## Задания
1. Ответьте по отрывку о любительском театре на три вопроса:
(a) Где перемышляне взяли напрокат костюмы для спектакля «Царь Федор Иоаннович»?
(b) Кто исполнял роль царя Федора?
(c) Как рассказчик называл свой театр?
2. Перечислите всех персонажей спектакля «Царь Федор Иоаннович», названных в отрывке о любительском театре.
3. Продолжите отрывок о любительском театре после его последнего предложения.

## Фрагмент текста
......

Неувядаемый цвет. Книга воспоминаний. Том 1
Шрифт:
Уже репертуар этой постоянно действовавшей труппы дает представление об ее литературной культуре и дерзновении – скромностью в выборе пьес мои земляки не отличались. Вот неполный список сыгранных ею пьес: «Ревизор» и «Женитьба», «Свои люди – сочтемся!», «Бедность не порок», слитые в один спектакль пьесы о Бальзаминове, «Доходное место», «Лес», «Таланты и поклонники», «Светит дане греет», «Царь Федор Иоаннович», «Свадьба Кречинского», «Свадьба», «Юбилей» и «На большой дороге» Чехова, «На дне», «Васса Железнова» и «Последние» Горького, «Каширская старина», «Дети Ванюшина», «Дни нашей жизни», «Лесные тайны» и «Марья Ивановна» Чирикова, «Эльга»
Диву даешься, как мало «накладок» было у перемышлян!
На роль кулачного бойца Голубя-сына из «Царя Федора Иоанновича» пригласили одного из тех крепышей, про которых говорят, что они «соплей березу перерубают». По внешним данным этот здоровила к силачу Голубю подходит как нельзя лучше. Но вот беда – память у дебютанта подгуляла и умом он был не горазд. На спектакле он вместо «Даст Бог, в Великий пост мы на Москве-реке еще с тобою встретимся на славу» сказал: «Даст Бог, мы на посте-мосте еще с тобою встретимся на славу…»
Финал «Царя Федора» был трагичен не только для царя, но и для исполнителя этой роли Юрия Николаевича Богданова.
По мнению моих родных, видевших в Федоре Москвина, Богданов для любителя играл чудесно. Костюмы для спектакля перемышляне взяли напрокат в калужском театре. «Шапка Мономаха» оказалась Юре великовата. И вот когда он в совершенном неистовстве вскричал: «Палачей! – от резкого движения его головы шапка слетела и – увы! – вместе с рыжим париком. Рыжеволосый царь Федор превратился в черноволосого Юру. Юра имел мужество поднять шапку, вынуть из нее парик напялить его, надеть шапку – и доиграть. Но зрители уже не слушали ни его, ни Годунова, ни Мстиславскую, ни Ирину – они хохотали навзрыд. Смеялись все, кроме меня. Мне было обидно за Юру, несколько лет мечтавшего сыграть Федора, и я с ненавистью смотрел на смеющиеся лица зрителей.
Мать и тетка иной раз шептали мне: «Совсем как в Художественном», «Прямо как в Художественном…». Вот почему я и в шутку, и всерьез называл наш театр «ПХАТ».
В «ПХАТе» подобрались способные артисты, но подобно тому, как артистам МХАТа при всей их даровитости были необходимы Станиславский и Немирович-Данченко, так «пхатовцы» не избавились бы от любительского тяп-ляпа, не спаялись бы, не спелись бы, их игра не отличалась бы такой искренностью и такой характерностью, не пройди они школу Софьи Иосифовны.

......

## Исходные данные

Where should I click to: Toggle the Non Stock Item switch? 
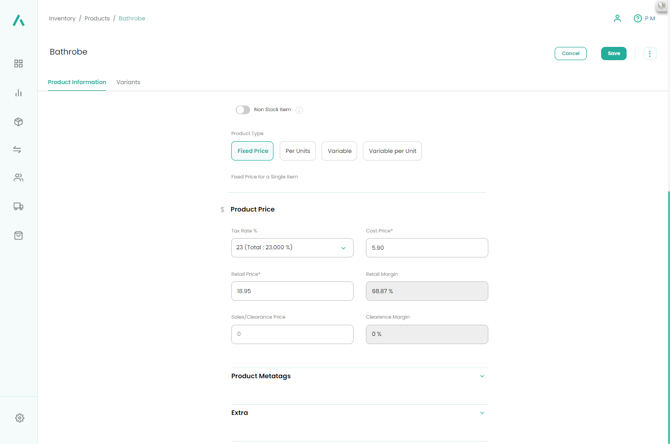(x=243, y=110)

......

## Ответы к заданиям
1.
(a) В калужском театре.
(b) Юрий Николаевич Богданов.
(c) «ПХАТ».

2. Голубь-сын, царь Федор, Годунов, Мстиславская, Ирина.

3.
В 29-м году Софья Иосифовна видела в Москве «Дни Турбиных». Вернувшись в Перемышль, она обещала прийти к нам и поделиться впечатлениями. Ее рассказ о спектакле в Художественном театре длился до поздней ночи. Помимо хода пьесы, помимо идейных конфликтов, помимо душевных свойств действующих лиц, их взаимоотношений, она запомнила обстановку каждой картины, основные мизансцены и воспроизвела нам их, запомнила от слова до слова важнейшие реплики, запомнила в общих чертах монологи. Мы с мамой в этом убедились, когда несколько месяцев спустя сидели в зрительном зале Художественного театра, и подивились режиссерской памяти Софьи Иосифовны.
А материал Софье Иосифовне достался благодарный и разнообразный.
Ее дочь, Нина Борисовна, нашла верные краски и тона и для Квашни из «На дне» и для Людмилы из «Квадратуры круга». Я потом сравнил ее с мхатовской Людмилой. Toutes proportions gardees [23] ,толкование образа у Нины Борисовны было вернее,
23
Соблюдая дистанцию (франц.).
Мария Буренкова, старшая сестра обладателя колдовских сапог, сняла с Оль-Оль из «Дней нашей жизни» Леонида Андреева сентиментальный» инженюшный налет. Ее Оль-Оль была не «ангелочком», а женщиной с чистой, несмотря ни на что, душой, трезвым умом и сильным, резким характером: не покорной овечкой шла она на заклание – она сдавалась после борьбы. При таком толковании Оль-Оль явственнее ощущался трагизм дней ее жизни. И та же Буренкова создала гротескный образ Клавдии из найденовских «Детей Ванюшина», но этот ее шарж был опять-таки убедителен.
Помню, как плакал зал над судьбой Оли из «Светит да не греет» и Марьицы из «Каширской старины» – так трогала сердца своей игрой Тоня Типикина, которую я назвал бы «лирическим сопрано» нашей труппы.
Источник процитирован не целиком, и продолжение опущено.